The Economist has recalculated the result, weighting it by the 27 states’ GDP rather than their population of eligible voters. If reais of output went to the polls instead of citizens (which they thankfully do not in a democracy), Mr Neves would beat Ms Rousseff by 53% to 47% (see pie charts).
Inspired by this study, I calculated regional Gross Value Added (per head) weighted vote shares for Turkish local elections, 2014. While the Economist’s work weights the vote shares of parties in 27 states by each state’s GDP; I weighted the vote counts (instead of vote shares) by regional GVA (per head of population), as this metric is provided by Turkish Institute of Statics and known to be a useful way of comparing regions of different sizes. To be more specific:
- First, I wrote a scraper and collected the election results from YSK (Federal Election Institute of Turkey)

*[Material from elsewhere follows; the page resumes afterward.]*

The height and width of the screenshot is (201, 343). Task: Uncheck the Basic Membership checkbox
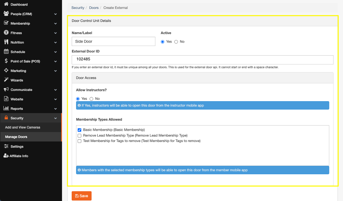(x=80, y=130)
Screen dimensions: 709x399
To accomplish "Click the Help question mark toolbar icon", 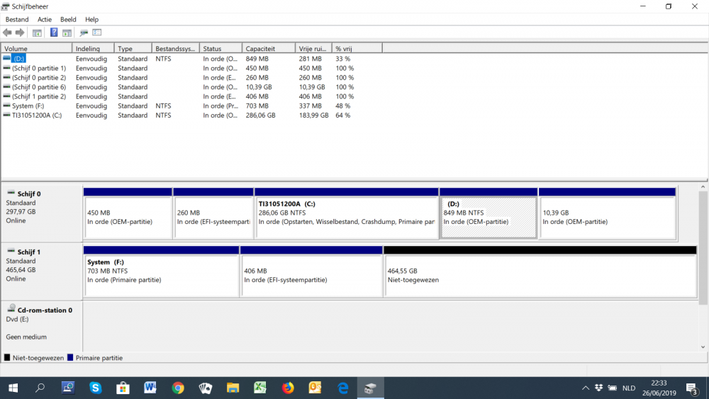I will pyautogui.click(x=54, y=33).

- Extracted RGVA per head table from TUIK April 2014 report (Appendix 5, pp 57)
- Finally, recalculated RGVA (per head) weighted vote shares by
- Multiplying the vote counts of each party in each region by that region’s RGVA (per head)
- Aggregating the regionally weighted votes of each party separately
- Getting the new (weighted) party shares among the total weighted votes
So, how should we read the resulting charts?
One might infer that CHP voters are wealthier then others, or BDP voters are poorer overall; however, I cannot tell how statistically significant these interpretations are. See Ecological Fallacy. If we had a higher granularity RGVA (per head) data then I believe we would come up with a more concrete (and more divergent) results.
I believe that a major contribution of this study is scraping the ballot box level official election results from YSK’s website and making it available to the public in a single table. Anyone who wants to analyze Turkey’s 2014 local elections can now do so easily, which might otherwise be a very cumbersome task for social scientists to manually collect this data from YSK’s website. Along with the analysis files, on gitHub, I shared my scraper script as well as the organizer/merger script that I wrote to reformat and combine the election results into a single CSV file.